その少年兵が本来、そう呼ばれ親たちの愛情を受け取って育つはずであった名前。それもフルネーム。
何ケタかの数字で呼ばれていない事に少しだけ安心する自分がすぐさま嫌になったが、それでもこの戦争の敗因が自分だと言う事を実感するには十分だった。
おそらく彼は、私たちがこれまでの連戦連勝で作って来た孤児の成れの果て。
そんな存在に目を付けたのか自ら志願したのかわからないが、それこそ私物と言えるのはこれぐらいしかないかもしれない存在。
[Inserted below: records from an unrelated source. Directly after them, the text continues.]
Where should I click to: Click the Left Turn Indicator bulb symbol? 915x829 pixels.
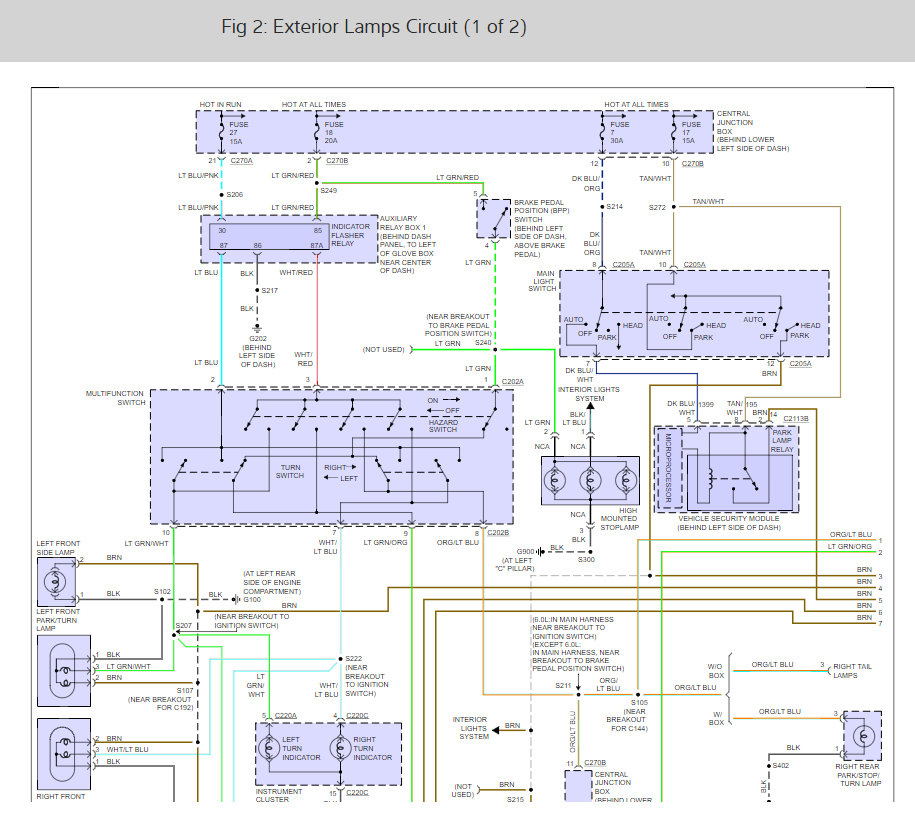(270, 748)
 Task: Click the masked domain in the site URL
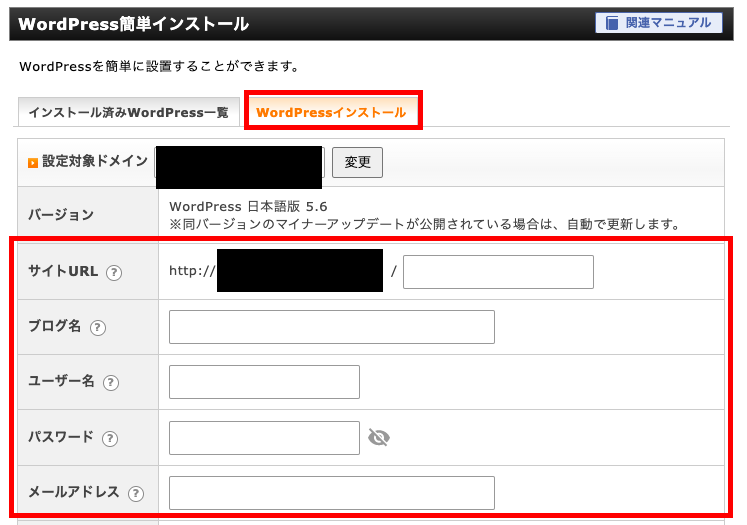[x=300, y=271]
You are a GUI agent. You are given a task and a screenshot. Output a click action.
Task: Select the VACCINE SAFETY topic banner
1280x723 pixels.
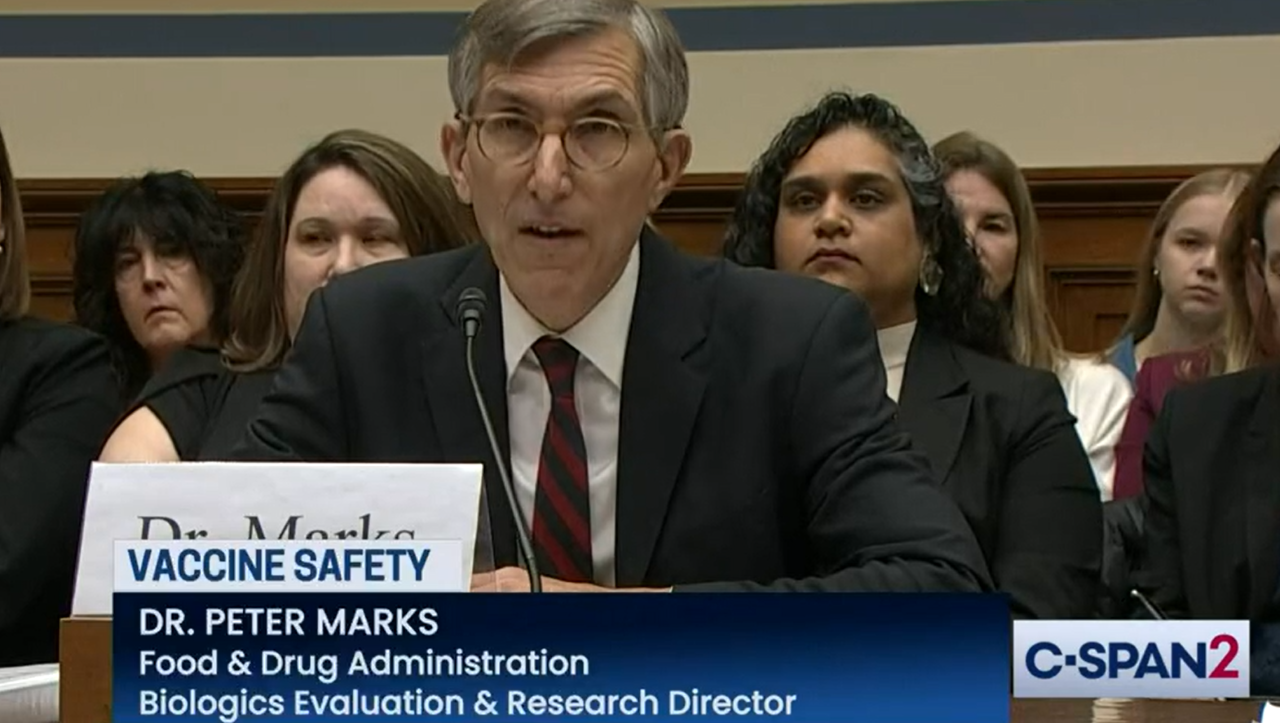coord(288,566)
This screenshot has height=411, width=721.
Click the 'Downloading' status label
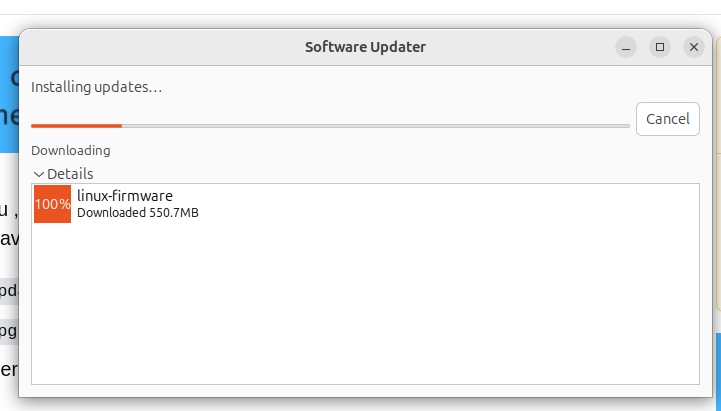tap(70, 151)
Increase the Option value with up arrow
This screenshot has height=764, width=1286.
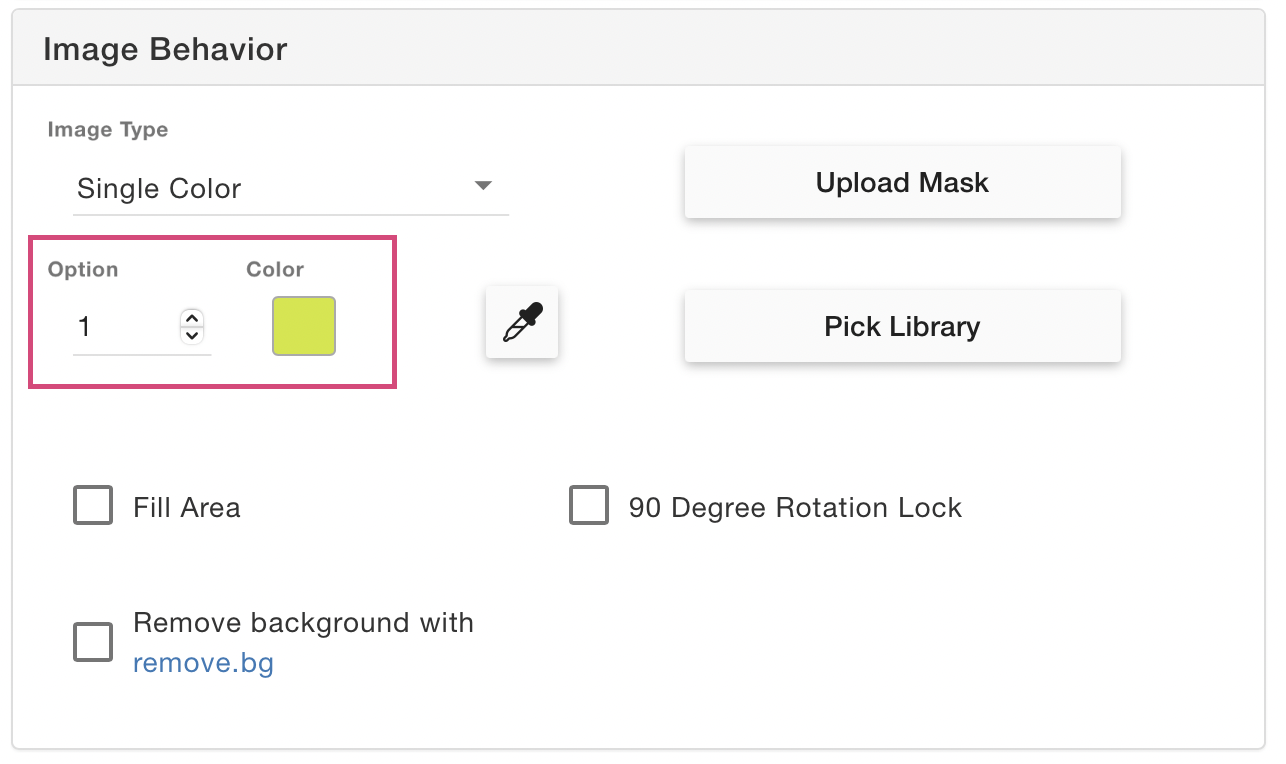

軍人と言う仕事は、それこそこんな孤児を作る事である。
こんな少年を戦争の兵器に利用するなど非道だと言う事は簡単すぎたが、それは何も向こうだけの話ではない。ただでさえこっちが連戦連勝して来た以上、今ここにいる彼の様な戦争の被害者の数は向こうの方が圧倒的に多い。今それに復讐されているのだと思うと、気持ちは沈むが胸糞は悪くならない。
「脱がせます?」
「一応な」
謎のレーザー光線により、頭に空いた風穴。
その一撃で命までも失った少年兵から、最後の持ち物を奪わねばならない。いや、ある意味尊厳と言うべきそれを。
その罪悪感から逃げるようにもう動かない肉体を兵士に起こさせ、シャツを裾からまくり上げ、一挙に脱がせる。
薄い胸板に、よくくぼんだ臍。
汗の輝きすら感じられない柔肌。
触れば触るだけすべすべとして気持ちよく、少年兵が我が国の少年とちっとも変わらない人種である事を思い知らされるには十分すぎる。
悪あがきのように機械的な痕跡を探してみたくなったが、すぐにやめた。
「一応シャツも解析するのですか」
「やるに越した事はあるまい」
そう言って脱がせたシャツを研究員に渡す。汗すらもまともに染み込んでいないただの下着から何が得られると言うのか、渡した方も受け取った方もわかりはしない。
そして、残るは最後の一枚。
男子としての最大の尊厳と言うべき存在を、いよいよ剥がす事となる。
「やめますか」
「やめるならシャツを脱がしたりはしない」
「ならさっさとやりましょう。いや私がやります」
こんな経緯ではあるが、良い部下を持てた幸運に感謝した。
そして汚れ仕事は自分のそれだと言わんばかりに、その部下は少年兵の最後の持ち物を、足首まで下ろした。